Excerpts from a dataset:
----------

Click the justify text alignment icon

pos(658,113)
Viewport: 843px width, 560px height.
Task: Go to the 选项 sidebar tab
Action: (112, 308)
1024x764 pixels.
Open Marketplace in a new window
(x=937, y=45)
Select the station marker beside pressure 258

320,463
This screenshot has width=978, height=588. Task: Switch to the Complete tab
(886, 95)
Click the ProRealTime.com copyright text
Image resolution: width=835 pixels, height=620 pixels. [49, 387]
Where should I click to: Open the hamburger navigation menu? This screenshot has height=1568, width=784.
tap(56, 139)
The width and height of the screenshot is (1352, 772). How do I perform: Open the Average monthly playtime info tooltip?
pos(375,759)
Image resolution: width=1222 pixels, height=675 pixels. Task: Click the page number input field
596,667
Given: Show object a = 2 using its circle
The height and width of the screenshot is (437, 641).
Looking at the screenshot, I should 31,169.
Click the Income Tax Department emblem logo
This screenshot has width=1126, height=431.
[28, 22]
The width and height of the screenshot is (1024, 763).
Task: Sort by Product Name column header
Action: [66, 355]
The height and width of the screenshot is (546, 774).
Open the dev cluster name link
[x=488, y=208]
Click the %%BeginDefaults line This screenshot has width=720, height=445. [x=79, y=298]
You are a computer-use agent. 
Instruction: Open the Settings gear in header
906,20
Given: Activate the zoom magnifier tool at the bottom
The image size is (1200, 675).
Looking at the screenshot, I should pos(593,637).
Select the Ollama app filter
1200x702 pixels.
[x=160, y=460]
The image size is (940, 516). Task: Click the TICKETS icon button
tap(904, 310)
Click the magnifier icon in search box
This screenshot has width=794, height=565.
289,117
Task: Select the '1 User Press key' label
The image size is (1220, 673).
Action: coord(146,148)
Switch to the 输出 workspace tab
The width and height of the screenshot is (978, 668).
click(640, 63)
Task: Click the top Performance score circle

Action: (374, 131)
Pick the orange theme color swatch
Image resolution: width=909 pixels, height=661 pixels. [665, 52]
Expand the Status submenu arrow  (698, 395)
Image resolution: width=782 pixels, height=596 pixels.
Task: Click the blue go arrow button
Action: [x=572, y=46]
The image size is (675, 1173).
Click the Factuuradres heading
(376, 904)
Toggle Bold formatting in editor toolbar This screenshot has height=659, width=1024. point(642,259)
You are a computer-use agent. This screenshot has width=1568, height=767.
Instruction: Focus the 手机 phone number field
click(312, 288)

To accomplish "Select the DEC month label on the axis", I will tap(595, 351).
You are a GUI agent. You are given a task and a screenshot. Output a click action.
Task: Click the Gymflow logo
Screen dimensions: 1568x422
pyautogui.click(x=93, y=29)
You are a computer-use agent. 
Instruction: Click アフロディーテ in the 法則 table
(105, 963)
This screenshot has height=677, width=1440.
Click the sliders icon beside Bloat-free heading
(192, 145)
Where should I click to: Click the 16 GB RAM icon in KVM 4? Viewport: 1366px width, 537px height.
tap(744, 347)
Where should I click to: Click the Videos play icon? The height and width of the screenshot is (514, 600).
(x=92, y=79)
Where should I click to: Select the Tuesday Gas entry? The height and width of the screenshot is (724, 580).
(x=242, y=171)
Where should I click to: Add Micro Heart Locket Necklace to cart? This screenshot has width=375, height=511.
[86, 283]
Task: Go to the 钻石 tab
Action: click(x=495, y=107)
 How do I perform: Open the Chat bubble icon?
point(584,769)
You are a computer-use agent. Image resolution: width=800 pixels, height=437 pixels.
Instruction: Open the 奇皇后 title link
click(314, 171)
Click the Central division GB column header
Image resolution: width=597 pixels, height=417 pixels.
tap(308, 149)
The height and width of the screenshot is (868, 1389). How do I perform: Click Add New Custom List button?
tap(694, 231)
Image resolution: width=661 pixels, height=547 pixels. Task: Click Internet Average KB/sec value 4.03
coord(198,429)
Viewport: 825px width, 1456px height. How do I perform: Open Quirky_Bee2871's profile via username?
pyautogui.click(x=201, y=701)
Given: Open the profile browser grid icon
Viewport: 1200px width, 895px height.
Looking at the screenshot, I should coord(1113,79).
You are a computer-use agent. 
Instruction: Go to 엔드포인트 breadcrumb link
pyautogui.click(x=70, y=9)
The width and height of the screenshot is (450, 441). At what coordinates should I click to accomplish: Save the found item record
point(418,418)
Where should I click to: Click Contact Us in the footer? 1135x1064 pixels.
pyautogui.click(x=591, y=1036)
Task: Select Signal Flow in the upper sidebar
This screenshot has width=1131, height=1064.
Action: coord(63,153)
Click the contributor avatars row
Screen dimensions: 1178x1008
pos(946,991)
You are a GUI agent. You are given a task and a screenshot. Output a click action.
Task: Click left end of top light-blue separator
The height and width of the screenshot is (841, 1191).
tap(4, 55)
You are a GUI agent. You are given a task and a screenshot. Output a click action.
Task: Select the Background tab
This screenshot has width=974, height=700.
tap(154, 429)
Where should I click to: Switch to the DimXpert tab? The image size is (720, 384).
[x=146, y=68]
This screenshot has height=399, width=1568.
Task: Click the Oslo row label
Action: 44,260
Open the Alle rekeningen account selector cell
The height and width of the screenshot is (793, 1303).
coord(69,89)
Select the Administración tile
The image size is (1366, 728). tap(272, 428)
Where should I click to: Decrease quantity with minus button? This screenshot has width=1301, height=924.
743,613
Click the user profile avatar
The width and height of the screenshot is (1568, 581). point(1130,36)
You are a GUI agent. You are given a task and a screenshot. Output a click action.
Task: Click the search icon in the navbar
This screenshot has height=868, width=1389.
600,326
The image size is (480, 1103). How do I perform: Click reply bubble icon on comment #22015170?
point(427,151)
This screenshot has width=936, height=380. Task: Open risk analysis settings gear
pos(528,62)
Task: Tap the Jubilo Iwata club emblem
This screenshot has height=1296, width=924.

----------

# What the task asks
A verbatim transcription of all the entries above is required.

# Written solution
Click the justify text alignment icon

pos(658,113)
Viewport: 843px width, 560px height.
Task: Go to the 选项 sidebar tab
Action: (112, 308)
1024x764 pixels.
Open Marketplace in a new window
(x=937, y=45)
Select the station marker beside pressure 258

320,463
This screenshot has width=978, height=588. Task: Switch to the Complete tab
(886, 95)
Click the ProRealTime.com copyright text
Image resolution: width=835 pixels, height=620 pixels. [49, 387]
Where should I click to: Open the hamburger navigation menu? This screenshot has height=1568, width=784.
tap(56, 139)
The width and height of the screenshot is (1352, 772). How do I perform: Open the Average monthly playtime info tooltip?
pos(375,759)
Image resolution: width=1222 pixels, height=675 pixels. Task: Click the page number input field
596,667
Given: Show object a = 2 using its circle
The height and width of the screenshot is (437, 641).
Looking at the screenshot, I should 31,169.
Click the Income Tax Department emblem logo
This screenshot has width=1126, height=431.
[28, 22]
The width and height of the screenshot is (1024, 763).
Task: Sort by Product Name column header
Action: [66, 355]
The height and width of the screenshot is (546, 774).
Open the dev cluster name link
[x=488, y=208]
Click the %%BeginDefaults line This screenshot has width=720, height=445. [x=79, y=298]
You are a computer-use agent. 
Instruction: Open the Settings gear in header
906,20
Given: Activate the zoom magnifier tool at the bottom
The image size is (1200, 675).
Looking at the screenshot, I should pos(593,637).
Select the Ollama app filter
1200x702 pixels.
[x=160, y=460]
The image size is (940, 516). Task: Click the TICKETS icon button
tap(904, 310)
Click the magnifier icon in search box
This screenshot has width=794, height=565.
289,117
Task: Select the '1 User Press key' label
The image size is (1220, 673).
Action: coord(146,148)
Switch to the 输出 workspace tab
The width and height of the screenshot is (978, 668).
click(640, 63)
Task: Click the top Performance score circle

Action: (374, 131)
Pick the orange theme color swatch
Image resolution: width=909 pixels, height=661 pixels. [665, 52]
Expand the Status submenu arrow  (698, 395)
Image resolution: width=782 pixels, height=596 pixels.
Task: Click the blue go arrow button
Action: [x=572, y=46]
The image size is (675, 1173).
Click the Factuuradres heading
(376, 904)
Toggle Bold formatting in editor toolbar This screenshot has height=659, width=1024. point(642,259)
You are a computer-use agent. This screenshot has width=1568, height=767.
Instruction: Focus the 手机 phone number field
click(312, 288)

To accomplish "Select the DEC month label on the axis", I will tap(595, 351).
You are a GUI agent. You are given a task and a screenshot. Output a click action.
Task: Click the Gymflow logo
Screen dimensions: 1568x422
pyautogui.click(x=93, y=29)
You are a computer-use agent. 
Instruction: Click アフロディーテ in the 法則 table
(105, 963)
This screenshot has height=677, width=1440.
Click the sliders icon beside Bloat-free heading
(192, 145)
Where should I click to: Click the 16 GB RAM icon in KVM 4? Viewport: 1366px width, 537px height.
tap(744, 347)
Where should I click to: Click the Videos play icon? The height and width of the screenshot is (514, 600).
(x=92, y=79)
Where should I click to: Select the Tuesday Gas entry? The height and width of the screenshot is (724, 580).
(x=242, y=171)
Where should I click to: Add Micro Heart Locket Necklace to cart? This screenshot has width=375, height=511.
[86, 283]
Task: Go to the 钻石 tab
Action: click(x=495, y=107)
 How do I perform: Open the Chat bubble icon?
point(584,769)
You are a computer-use agent. Image resolution: width=800 pixels, height=437 pixels.
Instruction: Open the 奇皇后 title link
click(314, 171)
Click the Central division GB column header
Image resolution: width=597 pixels, height=417 pixels.
tap(308, 149)
The height and width of the screenshot is (868, 1389). How do I perform: Click Add New Custom List button?
tap(694, 231)
Image resolution: width=661 pixels, height=547 pixels. Task: Click Internet Average KB/sec value 4.03
coord(198,429)
Viewport: 825px width, 1456px height. How do I perform: Open Quirky_Bee2871's profile via username?
pyautogui.click(x=201, y=701)
Given: Open the profile browser grid icon
Viewport: 1200px width, 895px height.
Looking at the screenshot, I should coord(1113,79).
You are a computer-use agent. 
Instruction: Go to 엔드포인트 breadcrumb link
pyautogui.click(x=70, y=9)
The width and height of the screenshot is (450, 441). At what coordinates should I click to accomplish: Save the found item record
point(418,418)
Where should I click to: Click Contact Us in the footer? 1135x1064 pixels.
pyautogui.click(x=591, y=1036)
Task: Select Signal Flow in the upper sidebar
This screenshot has width=1131, height=1064.
Action: coord(63,153)
Click the contributor avatars row
Screen dimensions: 1178x1008
pos(946,991)
You are a GUI agent. You are given a task and a screenshot. Output a click action.
Task: Click left end of top light-blue separator
The height and width of the screenshot is (841, 1191).
tap(4, 55)
You are a GUI agent. You are given a task and a screenshot. Output a click action.
Task: Select the Background tab
This screenshot has width=974, height=700.
tap(154, 429)
Where should I click to: Switch to the DimXpert tab? The image size is (720, 384).
[x=146, y=68]
This screenshot has height=399, width=1568.
Task: Click the Oslo row label
Action: 44,260
Open the Alle rekeningen account selector cell
The height and width of the screenshot is (793, 1303).
coord(69,89)
Select the Administración tile
The image size is (1366, 728). tap(272, 428)
Where should I click to: Decrease quantity with minus button? This screenshot has width=1301, height=924.
743,613
Click the user profile avatar
The width and height of the screenshot is (1568, 581). point(1130,36)
You are a GUI agent. You are given a task and a screenshot. Output a click action.
Task: Click the search icon in the navbar
This screenshot has height=868, width=1389.
600,326
The image size is (480, 1103). How do I perform: Click reply bubble icon on comment #22015170?
point(427,151)
This screenshot has width=936, height=380. Task: Open risk analysis settings gear
pos(528,62)
Task: Tap the Jubilo Iwata club emblem
This screenshot has height=1296, width=924.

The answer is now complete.